About This Project

Overview

We build ML-guided search tools that drastically reduce the cost of finding rare Calabi-Yau geometries in large string-theory datasets, with full verification and reproducibility.

We achieve perfect precision and non-trivial recall in ML-guided search for rare targets, with sub-second runtime.

upg-strings is a research tool for applying machine learning to the computational exploration of Calabi-Yau manifolds in the string theory landscape. The project emphasizes reproducibility, verification, and transparent methodology over performance claims.

This is applied computation and AI tooling designed to accelerate discovery in theoretical physics datasets, not a claim to solve fundamental physics problems.

What Makes upg-strings Unique

upg-strings fills a critical gap in the string theory research toolkit. While existing tools focus on analyzing individual manifolds or classifying known geometries, upg-strings is the first search engine for the string landscape.

The Problem We Solve

The Kreuzer-Skarke database contains 474 million reflexive polytopes describing Calabi-Yau manifolds. Finding geometries with specific topological properties for phenomenological model building is like searching for needles in a haystack.

How We're Different

A Simple Scenario

Without upg-strings:

You need Calabi-Yau manifolds with small Euler characteristic (|χ| < 100) for your particle physics model.

• Option 1: Check all 474M candidates → Impossible
• Option 2: Random sampling → 9.7% success rate
• Option 3: Ask domain experts → Doesn't scale

With upg-strings:

• Run ML-guided search → 84% success rate in top 100
• Examine 100 candidates instead of thousands
• Complete in 5 seconds
• Get verified results with full reproducibility metadata

Performance That Matters

Our Approach

• Information Retrieval for Physics: Apply search engine principles to the string landscape
• Reproducible Pipeline: Every run is fully deterministic with checksummed data, pinned dependencies, and fixed random seeds
• Verification-First: All predictions are validated against ground truth with transparent metrics (Precision@k, Recall@k)
• Open Artifacts: Complete outputs (CSV, JSON, metadata) are exported for independent analysis
• Production-Ready: Web interface and REST API, not just research code

The Bigger Picture

Think of upg-strings as part of the Calabi-Yau research stack:

1. Generation: Genetic algorithms create new manifolds
2. Search: upg-strings finds promising candidates (← You are here)
3. Analysis: CYTools computes detailed geometry
4. Metrics: cymetric approximates Ricci-flat metrics
5. Classification: ML models verify topological properties

upg-strings bridges the gap between having a massive database and doing detailed analysis. It answers: "Which manifolds should I analyze?"

Roadmap

• Integrate actual CYTools library for full KS database access
• User-definable search criteria (custom topological targets)
• Expand to additional Calabi-Yau datasets beyond current baseline
• Integrate advanced ML architectures (graph neural networks, transformers)
• Develop automated verification against algebraic geometry constraints
• Add mirror symmetry pair detection

Background

This work is part of an ongoing effort in applied computation and AI tooling for scientific research. The goal is to build reliable, transparent tools that researchers can trust and extend.
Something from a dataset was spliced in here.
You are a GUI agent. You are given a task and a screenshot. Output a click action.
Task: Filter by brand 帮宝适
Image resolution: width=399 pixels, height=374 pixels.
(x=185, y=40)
The project does not claim to solve string theory or make predictions about physical reality. It is a computational tool for exploring mathematical structures in large datasets.

Contact

For questions, collaboration inquiries, or bug reports:

ioannis.kokkinis@upg.gr | LinkedIn Profile

GitHub Repository

Acknowledgments

This project builds on publicly available Calabi-Yau datasets and open-source machine learning libraries. We are grateful to the broader computational physics and ML communities for their foundational work.